◆ **INSTRUCTIONS TO FOLLOW**
Copy out the entry on Joachim Wach word for word, in full.

Wach, Joachim
Influential German Christian scholar of religion who held a position at the University of Chicago from 1945 to 1955.
Wach asked important questions about the study of religion.
For instance:
- Are researchers able to understand the essence of a belief system that they, themselves, don’t believe nor participate in?
- Do researchers simply articulate some kind of marketable fiction that has little bearing on the intricacies of what really happens in the religious lives of so many unique individuals?
- Conversely, are researchers able to discern a common thread among apparent differences in religious phenomena?
For Wach that common thread among humanity is the tendency toward religion, itself.
Theodore M. Ludwig further notes that
Wach repeatedly takes up the question of the “objectivity” of the interpreter, whether one who is not a committed believer can understand a religion, whether historical distance helps or hinders understanding, and the like. His position is argued at length: the scholar can by “bracketing” his or her own views enter into understanding of another religion, sometimes presenting it even more completely and accurately than believers can. But there must be, Wach argues, an empathy or sensitivity for religion on the part of the scholar, otherwise there can be no understanding.
Theodore M. Ludwig, “Review: Joachim Wach’s Voice Speaks Again” in History of Religions, Vol. 29, No. 3, Feb., 1990: 289-291, p. 291.
Wach is extremely interested in religious experience. As such he defines the term Ultimate Reality in terms of a personal experience, an approach not unlike that found in Rudolf Otto’s The Idea of the Holy.
Although it wouldn’t be politically correct to do so today, Wach differentiates religious from magical experience.
Religious experience is a continuous (with intermittences) response to a “powerful, comprehensive, shattering, and profound” experience of Ultimate Reality that must simultaneously involve the hierarchical elements of intellect, affect and volition, and which leads to definite and imperative action.

◆ **DATA EXCERPT**
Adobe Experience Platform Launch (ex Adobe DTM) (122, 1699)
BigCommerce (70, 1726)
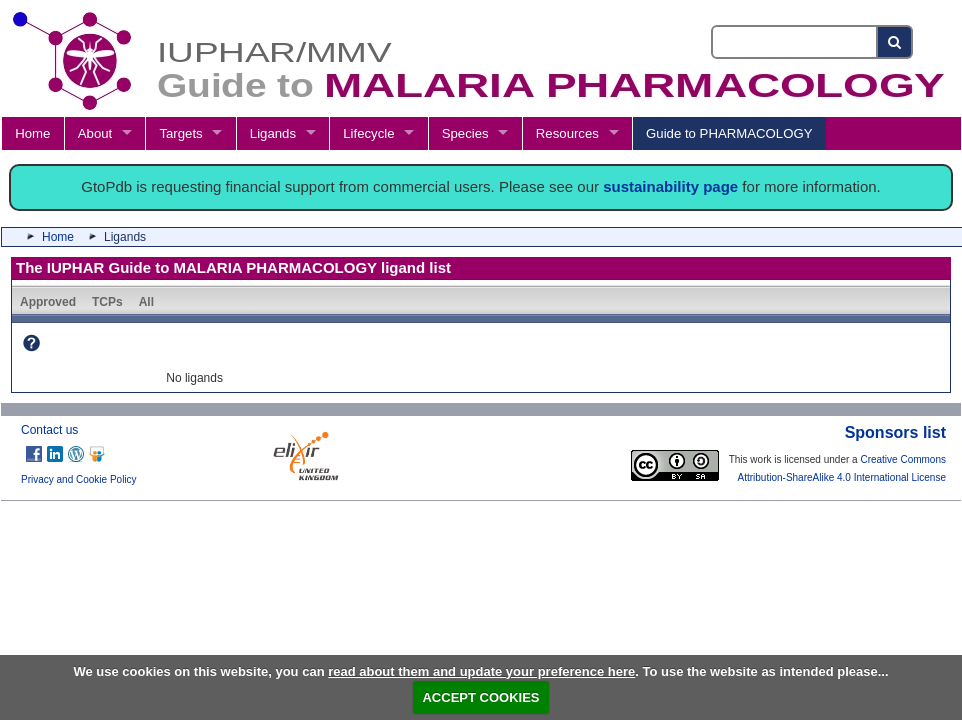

◆ **WRITTEN ANSWER**
Wach, Joachim
Influential German Christian scholar of religion who held a position at the University of Chicago from 1945 to 1955.
Wach asked important questions about the study of religion.
For instance:
- Are researchers able to understand the essence of a belief system that they, themselves, don’t believe nor participate in?
- Do researchers simply articulate some kind of marketable fiction that has little bearing on the intricacies of what really happens in the religious lives of so many unique individuals?
- Conversely, are researchers able to discern a common thread among apparent differences in religious phenomena?
For Wach that common thread among humanity is the tendency toward religion, itself.
Theodore M. Ludwig further notes that
Wach repeatedly takes up the question of the “objectivity” of the interpreter, whether one who is not a committed believer can understand a religion, whether historical distance helps or hinders understanding, and the like. His position is argued at length: the scholar can by “bracketing” his or her own views enter into understanding of another religion, sometimes presenting it even more completely and accurately than believers can. But there must be, Wach argues, an empathy or sensitivity for religion on the part of the scholar, otherwise there can be no understanding.
Theodore M. Ludwig, “Review: Joachim Wach’s Voice Speaks Again” in History of Religions, Vol. 29, No. 3, Feb., 1990: 289-291, p. 291.
Wach is extremely interested in religious experience. As such he defines the term Ultimate Reality in terms of a personal experience, an approach not unlike that found in Rudolf Otto’s The Idea of the Holy.
Although it wouldn’t be politically correct to do so today, Wach differentiates religious from magical experience.
Religious experience is a continuous (with intermittences) response to a “powerful, comprehensive, shattering, and profound” experience of Ultimate Reality that must simultaneously involve the hierarchical elements of intellect, affect and volition, and which leads to definite and imperative action.